Patients and Methods: We retrospectivelly reviewed all patients sent to a specialised ofrece between 2015 to 2017 due to short stature and/or growth delayed, in which a clonidine stimulus test was performed between. Patients with chronic diseases, syndromes, and patients diagnosed of oncologic diseases were excluded. Clonidine stimulus test was carried out in the morning. Pacientes came to the hospital fasting hospital during the day, fasting, and the clonidine dose was weight dependant. After the administration of clonidine, GH levels were measured at minute 0, 60, 90, and 120 with a chemiluminescence Immunoassay with Inmulite 2000 (Siemens). For standard deviation conversion, we used local growth graphics. SPSS V25 was usted for statistical analysis
Results: 108 patients (39% girls) were included; mean age was 10.7 years. 65% were Prepubertal patients. Variables: Height-SDS, BMI-SDS and Target-Height (TH)-SDS.

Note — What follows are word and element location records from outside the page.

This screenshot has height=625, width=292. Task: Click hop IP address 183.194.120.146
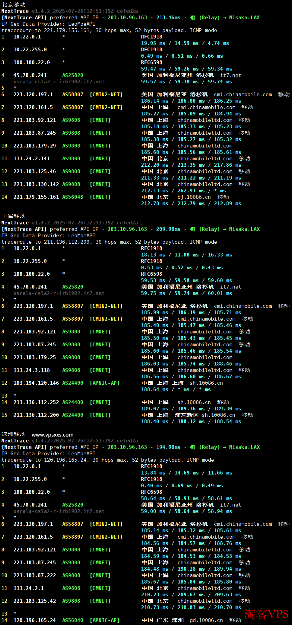point(36,383)
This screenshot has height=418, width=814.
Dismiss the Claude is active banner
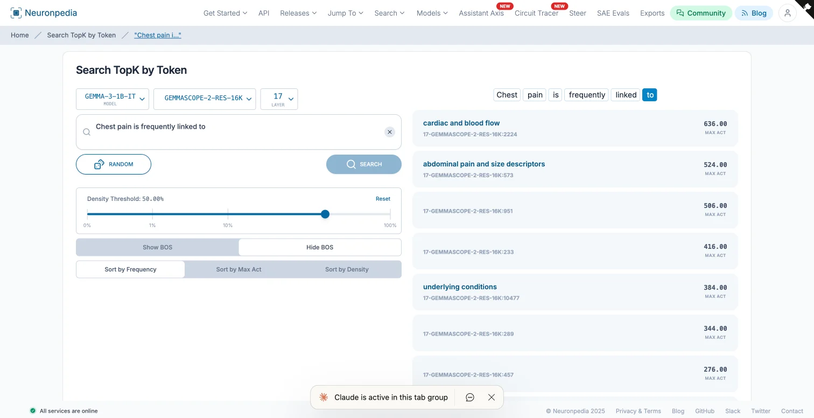click(491, 397)
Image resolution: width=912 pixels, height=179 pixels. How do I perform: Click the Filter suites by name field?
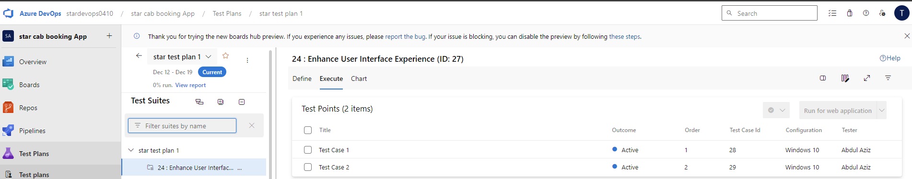(x=182, y=125)
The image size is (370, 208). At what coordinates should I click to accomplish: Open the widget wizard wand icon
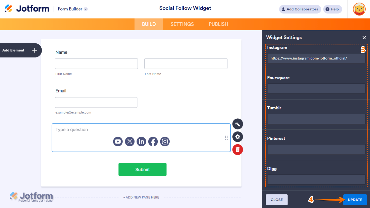tap(237, 124)
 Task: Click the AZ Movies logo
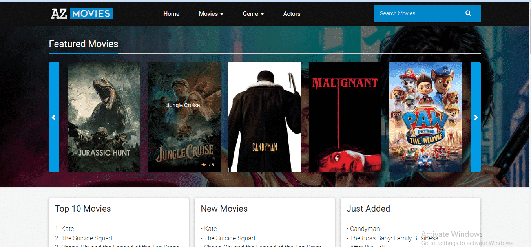click(x=82, y=14)
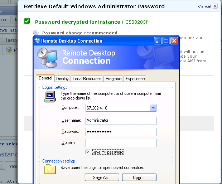Click the Remote Desktop Connection title bar icon
Viewport: 222px width, 184px height.
tap(37, 40)
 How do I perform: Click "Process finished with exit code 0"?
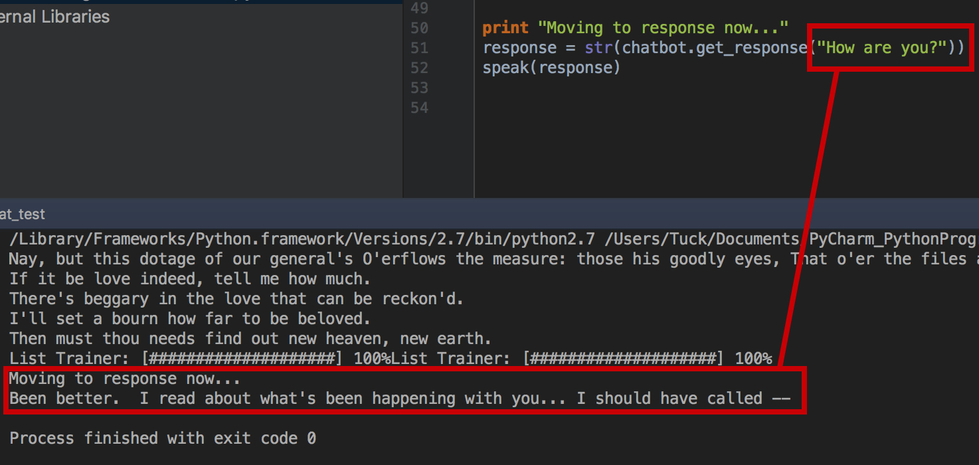pyautogui.click(x=163, y=438)
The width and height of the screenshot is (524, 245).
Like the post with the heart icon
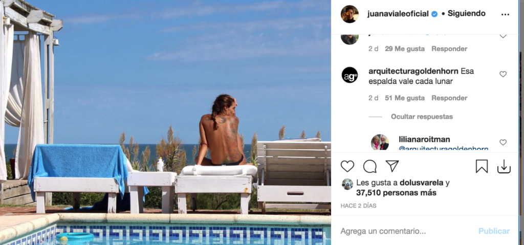tap(347, 166)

Age 1st consult (years) | Clonidine test age (years) | Height (SDS) | BMI (SDS) | TH- Height (SDS) | |
All | 9.2±2.9 | 10.7±2.6 | -2.4±0.61 | --0.29±1.1 | 1.7±1.05 |
Boys | 9.4±3.1 | 11.22±2.7 | -2.3±0.53 | -0.41±1.13 | 1.4±1.05 |
Girls | 8.7±2.7 | 9.8±2.4 | -2,6±0.68 | -0.12±1.08 | 2.1±0.93 |
More than 75% of the patients had low weight. Only eight patients had obesity or overweight. Of them, seven had not response to the clonidine stimulus. All patients excepto two were below their mid parental height. Even if there was a peak in the answer at every time, the 90% was present in the minutes 60 and 90 (52% in the minute 60 and 33% in the minute 90). During follow-up, 30% were finally diagnosed and treated as GH deficit (30% of the girls and 29% of the boys). No significant differences.
Conclusions: 1. In our series, male did not benefit from the diagnostic and treatment of GH deficiency. 2. In this samples, most of the patients that participated, presented low weight, a factor that may affect in the adequate growth rate.